Set task: Rewrite the records starting at the line with "This screenshot has" and ending at the line with "(x=870, y=202)", swapping "help icon" for "info icon" and keeping everything else the same. Leave the pictures out of your version.
##### Record set
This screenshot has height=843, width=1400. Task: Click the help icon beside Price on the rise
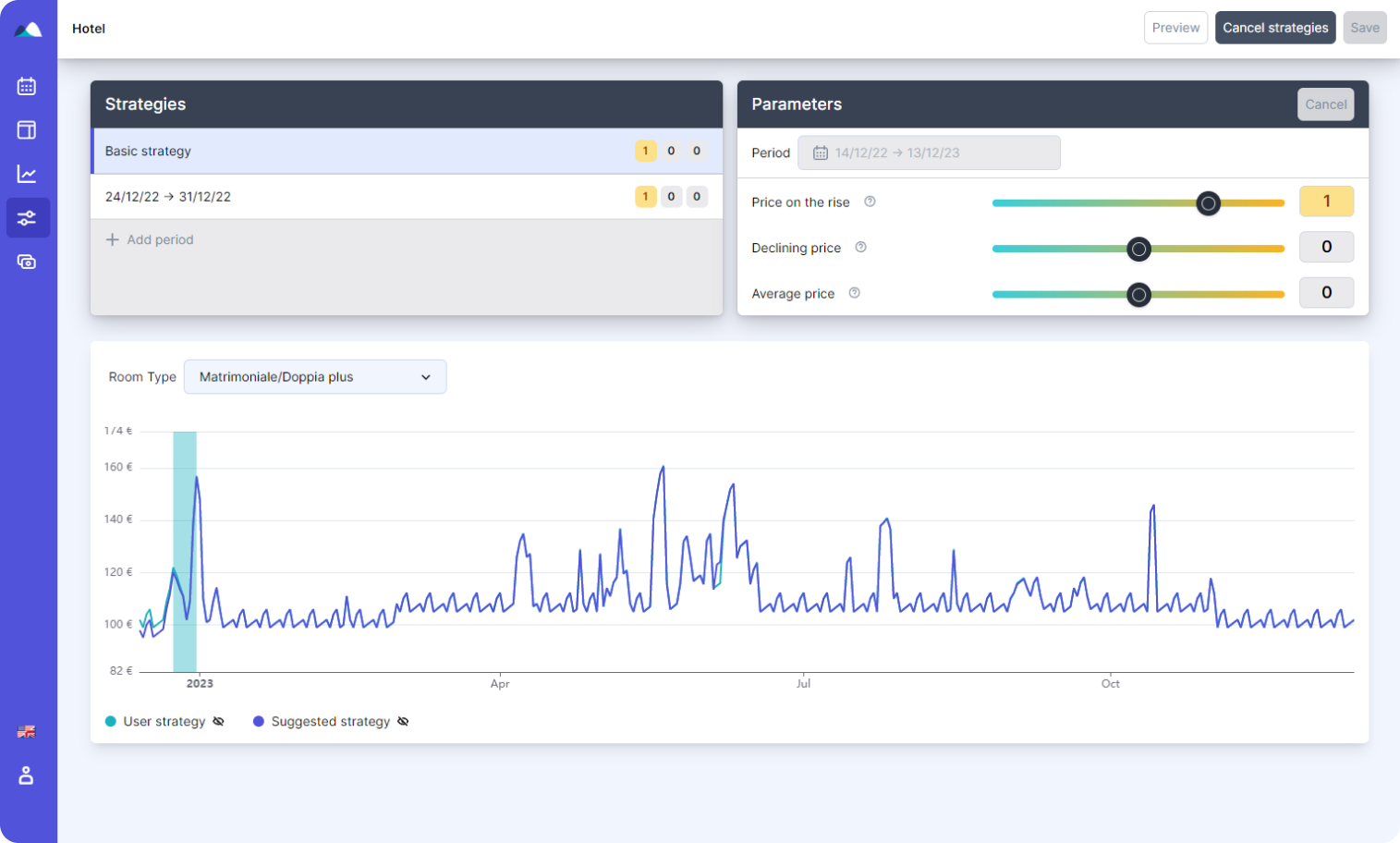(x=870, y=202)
##########
##### Record set
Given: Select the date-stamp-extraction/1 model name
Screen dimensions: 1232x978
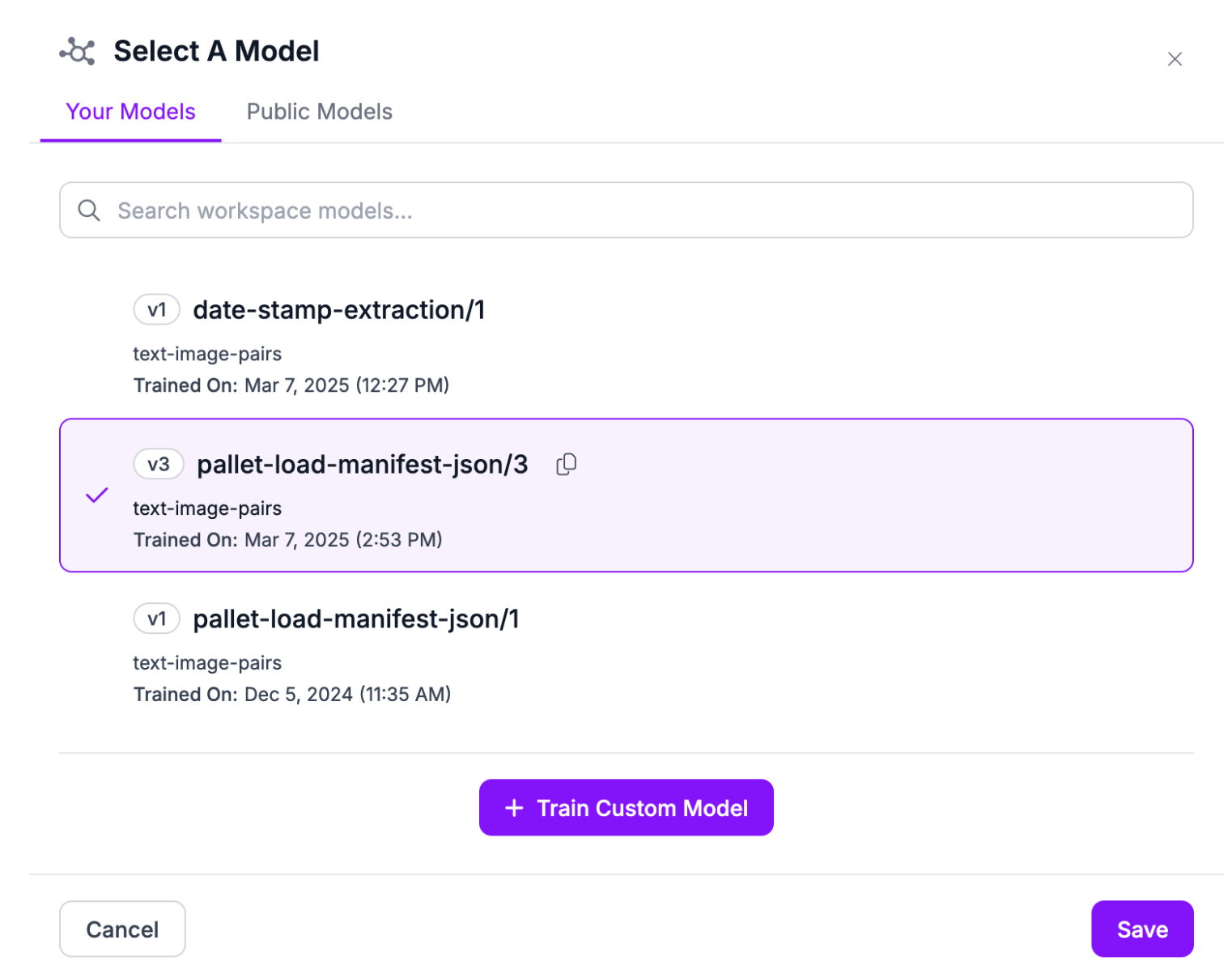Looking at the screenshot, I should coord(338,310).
##########
Solution to this task:
This screenshot has height=843, width=1400. Task: Click the info icon beside Price on the rise
(x=870, y=202)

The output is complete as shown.